• **Materials provided**:
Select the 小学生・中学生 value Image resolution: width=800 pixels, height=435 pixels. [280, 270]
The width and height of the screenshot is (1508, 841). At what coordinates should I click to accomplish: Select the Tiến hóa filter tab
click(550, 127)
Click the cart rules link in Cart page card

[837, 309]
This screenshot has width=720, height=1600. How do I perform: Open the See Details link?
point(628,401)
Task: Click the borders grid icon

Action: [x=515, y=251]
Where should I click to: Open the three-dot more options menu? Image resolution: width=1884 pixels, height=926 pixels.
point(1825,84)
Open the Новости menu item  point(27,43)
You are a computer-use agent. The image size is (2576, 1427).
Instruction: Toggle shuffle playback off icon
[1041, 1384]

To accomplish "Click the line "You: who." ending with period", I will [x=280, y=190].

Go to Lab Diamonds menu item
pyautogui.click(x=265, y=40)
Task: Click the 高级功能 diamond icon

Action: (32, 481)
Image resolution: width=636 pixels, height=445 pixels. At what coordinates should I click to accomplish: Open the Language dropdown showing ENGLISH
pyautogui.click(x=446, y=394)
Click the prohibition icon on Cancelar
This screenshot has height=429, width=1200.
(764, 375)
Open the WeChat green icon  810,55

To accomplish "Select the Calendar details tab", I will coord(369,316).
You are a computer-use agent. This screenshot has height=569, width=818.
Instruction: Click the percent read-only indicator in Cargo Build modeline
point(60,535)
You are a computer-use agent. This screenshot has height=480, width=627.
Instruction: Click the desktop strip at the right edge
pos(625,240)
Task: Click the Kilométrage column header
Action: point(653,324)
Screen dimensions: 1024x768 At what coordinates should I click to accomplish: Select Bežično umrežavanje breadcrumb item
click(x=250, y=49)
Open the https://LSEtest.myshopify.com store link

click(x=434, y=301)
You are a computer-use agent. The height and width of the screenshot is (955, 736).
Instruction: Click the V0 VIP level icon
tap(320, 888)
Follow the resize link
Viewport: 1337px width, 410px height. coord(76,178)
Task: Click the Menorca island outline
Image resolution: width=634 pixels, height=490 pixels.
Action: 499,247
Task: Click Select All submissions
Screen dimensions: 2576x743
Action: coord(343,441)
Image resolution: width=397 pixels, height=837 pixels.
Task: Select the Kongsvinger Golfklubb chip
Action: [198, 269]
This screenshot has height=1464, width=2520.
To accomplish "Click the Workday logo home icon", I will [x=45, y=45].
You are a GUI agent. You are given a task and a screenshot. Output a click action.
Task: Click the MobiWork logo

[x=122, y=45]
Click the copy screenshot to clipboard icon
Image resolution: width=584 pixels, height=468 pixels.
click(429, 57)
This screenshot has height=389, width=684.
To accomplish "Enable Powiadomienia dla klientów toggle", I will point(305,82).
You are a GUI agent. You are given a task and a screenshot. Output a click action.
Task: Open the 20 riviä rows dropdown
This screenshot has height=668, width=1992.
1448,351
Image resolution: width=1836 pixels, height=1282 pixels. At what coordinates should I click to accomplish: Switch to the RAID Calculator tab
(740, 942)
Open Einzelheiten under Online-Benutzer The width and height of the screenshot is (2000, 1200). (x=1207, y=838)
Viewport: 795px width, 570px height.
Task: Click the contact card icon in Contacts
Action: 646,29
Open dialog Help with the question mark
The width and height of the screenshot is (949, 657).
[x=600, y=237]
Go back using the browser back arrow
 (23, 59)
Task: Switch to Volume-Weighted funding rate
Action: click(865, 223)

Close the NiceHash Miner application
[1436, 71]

• **Requirement**:
Repeat all of the material above, swapping every "Instruction" for "Goal" and leaving everything else unchanged.

• **The output**:
Select the 小学生・中学生 value Image resolution: width=800 pixels, height=435 pixels. [280, 270]
The width and height of the screenshot is (1508, 841). At what coordinates should I click to accomplish: Select the Tiến hóa filter tab
click(550, 127)
Click the cart rules link in Cart page card

[837, 309]
This screenshot has width=720, height=1600. How do I perform: Open the See Details link?
point(628,401)
Task: Click the borders grid icon

Action: [x=515, y=251]
Where should I click to: Open the three-dot more options menu? Image resolution: width=1884 pixels, height=926 pixels.
point(1825,84)
Open the Новости menu item  point(27,43)
You are a computer-use agent. The image size is (2576, 1427).
Goal: Toggle shuffle playback off icon
[1041, 1384]

To accomplish "Click the line "You: who." ending with period", I will [x=280, y=190].

Go to Lab Diamonds menu item
pyautogui.click(x=265, y=40)
Task: Click the 高级功能 diamond icon

Action: (32, 481)
Image resolution: width=636 pixels, height=445 pixels. At what coordinates should I click to accomplish: Open the Language dropdown showing ENGLISH
pyautogui.click(x=446, y=394)
Click the prohibition icon on Cancelar
This screenshot has height=429, width=1200.
(764, 375)
Open the WeChat green icon  810,55

To accomplish "Select the Calendar details tab", I will coord(369,316).
You are a computer-use agent. This screenshot has height=569, width=818.
Goal: Click the percent read-only indicator in Cargo Build modeline
point(60,535)
You are a computer-use agent. This screenshot has height=480, width=627.
Goal: Click the desktop strip at the right edge
pos(625,240)
Task: Click the Kilométrage column header
Action: point(653,324)
Screen dimensions: 1024x768 At what coordinates should I click to accomplish: Select Bežično umrežavanje breadcrumb item
click(x=250, y=49)
Open the https://LSEtest.myshopify.com store link

click(x=434, y=301)
You are a computer-use agent. The height and width of the screenshot is (955, 736).
Goal: Click the V0 VIP level icon
tap(320, 888)
Follow the resize link
Viewport: 1337px width, 410px height. coord(76,178)
Task: Click the Menorca island outline
Image resolution: width=634 pixels, height=490 pixels.
Action: 499,247
Task: Click Select All submissions
Screen dimensions: 2576x743
Action: coord(343,441)
Image resolution: width=397 pixels, height=837 pixels.
Task: Select the Kongsvinger Golfklubb chip
Action: [198, 269]
This screenshot has height=1464, width=2520.
To accomplish "Click the Workday logo home icon", I will [x=45, y=45].
You are a GUI agent. You are given a task and a screenshot. Output a click action.
Task: Click the MobiWork logo

[x=122, y=45]
Click the copy screenshot to clipboard icon
Image resolution: width=584 pixels, height=468 pixels.
click(429, 57)
This screenshot has height=389, width=684.
To accomplish "Enable Powiadomienia dla klientów toggle", I will point(305,82).
You are a GUI agent. You are given a task and a screenshot. Output a click action.
Task: Open the 20 riviä rows dropdown
This screenshot has height=668, width=1992.
1448,351
Image resolution: width=1836 pixels, height=1282 pixels. At what coordinates should I click to accomplish: Switch to the RAID Calculator tab
(740, 942)
Open Einzelheiten under Online-Benutzer The width and height of the screenshot is (2000, 1200). (x=1207, y=838)
Viewport: 795px width, 570px height.
Task: Click the contact card icon in Contacts
Action: 646,29
Open dialog Help with the question mark
The width and height of the screenshot is (949, 657).
[x=600, y=237]
Go back using the browser back arrow
 (23, 59)
Task: Switch to Volume-Weighted funding rate
Action: click(865, 223)

Close the NiceHash Miner application
[1436, 71]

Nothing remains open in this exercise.